Task goal
Show every line of the data where the word "time" can be found.

Dataset entries
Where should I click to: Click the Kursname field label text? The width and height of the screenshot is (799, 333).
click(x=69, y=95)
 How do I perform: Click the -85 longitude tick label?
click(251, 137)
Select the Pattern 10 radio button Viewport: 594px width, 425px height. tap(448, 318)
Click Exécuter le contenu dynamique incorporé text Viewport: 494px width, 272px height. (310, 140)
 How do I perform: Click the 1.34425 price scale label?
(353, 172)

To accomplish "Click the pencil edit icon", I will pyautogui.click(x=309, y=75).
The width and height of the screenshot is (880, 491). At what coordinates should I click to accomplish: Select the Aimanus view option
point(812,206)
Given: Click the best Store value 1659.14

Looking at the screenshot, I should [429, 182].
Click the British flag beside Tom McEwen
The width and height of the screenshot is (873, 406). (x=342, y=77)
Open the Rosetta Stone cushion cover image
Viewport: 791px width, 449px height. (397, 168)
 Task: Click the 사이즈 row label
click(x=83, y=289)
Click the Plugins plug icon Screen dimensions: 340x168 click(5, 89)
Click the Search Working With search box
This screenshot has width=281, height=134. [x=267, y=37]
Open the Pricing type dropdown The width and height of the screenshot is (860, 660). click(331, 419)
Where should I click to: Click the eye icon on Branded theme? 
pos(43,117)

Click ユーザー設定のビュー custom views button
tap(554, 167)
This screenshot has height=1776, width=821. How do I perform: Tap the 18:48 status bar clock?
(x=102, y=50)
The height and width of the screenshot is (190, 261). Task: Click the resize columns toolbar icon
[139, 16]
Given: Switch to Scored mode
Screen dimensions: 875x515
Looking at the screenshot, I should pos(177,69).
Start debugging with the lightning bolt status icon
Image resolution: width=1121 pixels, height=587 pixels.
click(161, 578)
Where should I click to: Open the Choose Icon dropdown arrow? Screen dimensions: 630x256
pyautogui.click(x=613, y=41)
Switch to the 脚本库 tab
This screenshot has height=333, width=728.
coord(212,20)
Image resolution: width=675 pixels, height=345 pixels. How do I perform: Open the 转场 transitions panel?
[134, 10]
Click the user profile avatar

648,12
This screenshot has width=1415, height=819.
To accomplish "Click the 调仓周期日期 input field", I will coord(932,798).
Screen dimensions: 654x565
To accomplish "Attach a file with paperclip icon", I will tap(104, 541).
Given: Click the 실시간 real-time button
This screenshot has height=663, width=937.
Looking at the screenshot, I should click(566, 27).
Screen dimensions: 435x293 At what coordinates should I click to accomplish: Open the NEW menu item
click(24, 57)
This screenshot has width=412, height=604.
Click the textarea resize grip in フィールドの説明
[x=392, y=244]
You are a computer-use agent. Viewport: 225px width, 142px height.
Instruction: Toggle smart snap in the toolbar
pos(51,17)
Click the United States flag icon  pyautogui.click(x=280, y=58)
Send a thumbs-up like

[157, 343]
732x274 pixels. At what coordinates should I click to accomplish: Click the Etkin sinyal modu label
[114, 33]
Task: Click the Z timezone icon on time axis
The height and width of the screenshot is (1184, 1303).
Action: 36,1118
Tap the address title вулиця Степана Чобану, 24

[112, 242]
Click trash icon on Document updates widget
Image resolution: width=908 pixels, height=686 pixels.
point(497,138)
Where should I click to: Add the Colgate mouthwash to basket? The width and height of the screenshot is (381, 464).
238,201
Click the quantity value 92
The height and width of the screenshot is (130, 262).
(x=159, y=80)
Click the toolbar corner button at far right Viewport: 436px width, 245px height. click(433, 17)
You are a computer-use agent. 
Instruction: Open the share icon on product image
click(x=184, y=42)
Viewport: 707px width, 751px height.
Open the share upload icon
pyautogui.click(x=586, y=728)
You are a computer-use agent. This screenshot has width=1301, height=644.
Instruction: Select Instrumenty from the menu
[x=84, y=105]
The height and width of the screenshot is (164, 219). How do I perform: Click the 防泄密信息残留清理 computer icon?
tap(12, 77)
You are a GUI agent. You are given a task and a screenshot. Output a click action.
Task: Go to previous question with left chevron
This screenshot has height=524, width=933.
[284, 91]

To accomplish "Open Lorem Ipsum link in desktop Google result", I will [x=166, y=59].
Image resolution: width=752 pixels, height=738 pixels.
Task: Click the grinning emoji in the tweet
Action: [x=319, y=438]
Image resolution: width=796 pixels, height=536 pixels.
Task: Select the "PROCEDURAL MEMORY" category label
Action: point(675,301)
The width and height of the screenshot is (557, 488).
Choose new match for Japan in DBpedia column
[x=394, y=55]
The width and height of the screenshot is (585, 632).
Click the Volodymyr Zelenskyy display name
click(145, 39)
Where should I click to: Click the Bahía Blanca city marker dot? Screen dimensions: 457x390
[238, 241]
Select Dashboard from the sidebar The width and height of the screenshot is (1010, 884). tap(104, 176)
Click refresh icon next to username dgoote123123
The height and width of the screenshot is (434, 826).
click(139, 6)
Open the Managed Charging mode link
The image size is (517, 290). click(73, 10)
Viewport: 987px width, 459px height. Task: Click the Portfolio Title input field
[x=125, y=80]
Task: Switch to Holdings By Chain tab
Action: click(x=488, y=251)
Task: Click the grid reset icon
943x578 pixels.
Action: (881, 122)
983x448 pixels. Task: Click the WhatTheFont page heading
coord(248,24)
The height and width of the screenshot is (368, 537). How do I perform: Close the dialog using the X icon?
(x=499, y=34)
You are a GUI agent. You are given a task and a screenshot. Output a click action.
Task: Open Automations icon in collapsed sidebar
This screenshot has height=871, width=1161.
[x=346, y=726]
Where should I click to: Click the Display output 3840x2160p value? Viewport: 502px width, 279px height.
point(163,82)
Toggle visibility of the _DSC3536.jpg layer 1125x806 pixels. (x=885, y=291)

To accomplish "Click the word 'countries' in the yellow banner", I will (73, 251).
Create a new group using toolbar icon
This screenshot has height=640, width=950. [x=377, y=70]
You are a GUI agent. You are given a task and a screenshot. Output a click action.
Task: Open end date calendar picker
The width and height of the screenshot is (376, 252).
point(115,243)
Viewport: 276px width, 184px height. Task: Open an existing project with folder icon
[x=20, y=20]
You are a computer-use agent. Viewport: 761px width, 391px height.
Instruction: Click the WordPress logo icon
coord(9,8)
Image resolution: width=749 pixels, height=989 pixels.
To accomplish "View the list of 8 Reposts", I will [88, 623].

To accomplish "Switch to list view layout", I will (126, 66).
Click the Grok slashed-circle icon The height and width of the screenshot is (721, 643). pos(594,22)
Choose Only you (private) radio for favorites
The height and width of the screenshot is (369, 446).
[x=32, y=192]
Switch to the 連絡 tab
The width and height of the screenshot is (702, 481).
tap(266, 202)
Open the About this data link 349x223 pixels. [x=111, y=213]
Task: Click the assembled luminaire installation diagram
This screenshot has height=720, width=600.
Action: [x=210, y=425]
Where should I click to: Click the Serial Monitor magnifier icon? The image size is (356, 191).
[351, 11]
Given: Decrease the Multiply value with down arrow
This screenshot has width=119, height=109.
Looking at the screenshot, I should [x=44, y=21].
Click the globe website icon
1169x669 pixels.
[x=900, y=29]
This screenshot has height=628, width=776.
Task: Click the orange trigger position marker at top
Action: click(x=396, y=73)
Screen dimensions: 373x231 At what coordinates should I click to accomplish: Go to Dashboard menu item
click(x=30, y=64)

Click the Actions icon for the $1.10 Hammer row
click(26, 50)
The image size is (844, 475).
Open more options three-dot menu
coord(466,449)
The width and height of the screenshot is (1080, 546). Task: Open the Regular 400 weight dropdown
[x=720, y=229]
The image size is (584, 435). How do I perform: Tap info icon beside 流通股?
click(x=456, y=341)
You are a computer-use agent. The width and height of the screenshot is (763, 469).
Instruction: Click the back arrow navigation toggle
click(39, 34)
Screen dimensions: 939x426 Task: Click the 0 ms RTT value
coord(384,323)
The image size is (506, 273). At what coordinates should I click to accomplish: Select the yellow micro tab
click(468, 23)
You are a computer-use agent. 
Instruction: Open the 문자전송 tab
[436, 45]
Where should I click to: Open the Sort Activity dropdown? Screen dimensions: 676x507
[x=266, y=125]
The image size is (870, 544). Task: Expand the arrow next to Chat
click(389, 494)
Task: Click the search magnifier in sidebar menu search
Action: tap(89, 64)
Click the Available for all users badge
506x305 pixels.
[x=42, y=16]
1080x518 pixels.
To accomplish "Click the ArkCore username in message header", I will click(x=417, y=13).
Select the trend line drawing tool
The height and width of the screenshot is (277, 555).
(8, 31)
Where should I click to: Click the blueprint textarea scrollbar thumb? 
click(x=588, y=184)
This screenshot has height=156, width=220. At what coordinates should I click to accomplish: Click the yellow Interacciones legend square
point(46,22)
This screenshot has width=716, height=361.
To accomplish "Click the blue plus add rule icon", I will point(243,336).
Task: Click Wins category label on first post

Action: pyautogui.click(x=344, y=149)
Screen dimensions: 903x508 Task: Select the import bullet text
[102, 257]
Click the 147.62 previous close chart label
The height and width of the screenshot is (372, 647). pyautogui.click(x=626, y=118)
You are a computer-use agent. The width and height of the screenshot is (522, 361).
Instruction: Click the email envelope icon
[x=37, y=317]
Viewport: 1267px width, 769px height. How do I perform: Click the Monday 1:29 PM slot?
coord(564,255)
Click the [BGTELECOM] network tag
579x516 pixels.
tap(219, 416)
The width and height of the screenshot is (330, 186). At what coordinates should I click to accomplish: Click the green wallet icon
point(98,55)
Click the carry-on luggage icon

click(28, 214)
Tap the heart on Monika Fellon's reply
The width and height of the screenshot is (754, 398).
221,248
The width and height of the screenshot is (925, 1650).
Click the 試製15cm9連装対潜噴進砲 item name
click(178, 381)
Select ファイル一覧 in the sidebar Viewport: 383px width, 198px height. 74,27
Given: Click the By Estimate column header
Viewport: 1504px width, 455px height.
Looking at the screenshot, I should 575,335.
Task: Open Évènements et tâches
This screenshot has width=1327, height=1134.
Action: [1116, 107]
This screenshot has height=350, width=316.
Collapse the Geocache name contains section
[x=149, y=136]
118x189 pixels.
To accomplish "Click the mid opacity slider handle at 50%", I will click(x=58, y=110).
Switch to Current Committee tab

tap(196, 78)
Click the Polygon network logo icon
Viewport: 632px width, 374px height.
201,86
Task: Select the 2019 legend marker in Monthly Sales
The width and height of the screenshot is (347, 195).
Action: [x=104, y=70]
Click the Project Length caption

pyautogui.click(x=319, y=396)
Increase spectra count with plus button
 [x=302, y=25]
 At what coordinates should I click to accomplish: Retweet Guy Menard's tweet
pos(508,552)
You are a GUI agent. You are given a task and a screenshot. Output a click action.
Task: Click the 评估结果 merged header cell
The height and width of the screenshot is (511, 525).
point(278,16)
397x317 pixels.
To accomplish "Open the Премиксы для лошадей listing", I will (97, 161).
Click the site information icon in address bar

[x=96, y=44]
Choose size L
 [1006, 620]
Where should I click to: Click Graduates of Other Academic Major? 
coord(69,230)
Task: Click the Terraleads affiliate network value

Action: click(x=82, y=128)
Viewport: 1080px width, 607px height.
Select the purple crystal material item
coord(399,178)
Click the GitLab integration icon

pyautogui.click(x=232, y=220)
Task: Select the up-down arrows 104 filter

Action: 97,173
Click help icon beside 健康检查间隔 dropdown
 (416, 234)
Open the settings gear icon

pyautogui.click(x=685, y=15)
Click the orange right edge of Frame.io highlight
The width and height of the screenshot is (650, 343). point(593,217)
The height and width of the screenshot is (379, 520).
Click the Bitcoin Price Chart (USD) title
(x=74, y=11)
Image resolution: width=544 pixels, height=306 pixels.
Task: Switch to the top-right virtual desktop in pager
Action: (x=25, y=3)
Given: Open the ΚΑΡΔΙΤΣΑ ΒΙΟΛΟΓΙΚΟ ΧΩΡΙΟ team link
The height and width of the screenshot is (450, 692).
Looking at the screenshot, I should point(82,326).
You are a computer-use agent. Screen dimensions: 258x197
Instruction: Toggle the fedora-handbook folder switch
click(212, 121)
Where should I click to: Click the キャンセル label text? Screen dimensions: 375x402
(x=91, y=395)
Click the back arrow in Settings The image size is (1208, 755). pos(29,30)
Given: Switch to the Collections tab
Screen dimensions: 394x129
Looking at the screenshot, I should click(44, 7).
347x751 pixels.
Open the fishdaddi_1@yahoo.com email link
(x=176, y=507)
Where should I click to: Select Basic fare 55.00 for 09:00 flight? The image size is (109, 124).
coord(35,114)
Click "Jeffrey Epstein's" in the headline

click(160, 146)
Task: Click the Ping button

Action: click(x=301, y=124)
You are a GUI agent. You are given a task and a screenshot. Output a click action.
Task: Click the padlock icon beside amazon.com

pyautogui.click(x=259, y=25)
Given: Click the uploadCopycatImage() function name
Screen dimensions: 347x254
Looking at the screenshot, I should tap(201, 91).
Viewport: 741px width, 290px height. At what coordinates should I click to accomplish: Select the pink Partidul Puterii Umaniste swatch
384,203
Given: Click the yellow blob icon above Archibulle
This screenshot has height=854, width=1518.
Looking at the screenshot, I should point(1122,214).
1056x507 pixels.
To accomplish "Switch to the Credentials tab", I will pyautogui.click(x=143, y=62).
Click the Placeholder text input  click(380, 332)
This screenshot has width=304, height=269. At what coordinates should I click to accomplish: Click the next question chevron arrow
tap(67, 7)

Written response
Given: Click the 실시간 real-time button
Task: Click the Z timezone icon on time axis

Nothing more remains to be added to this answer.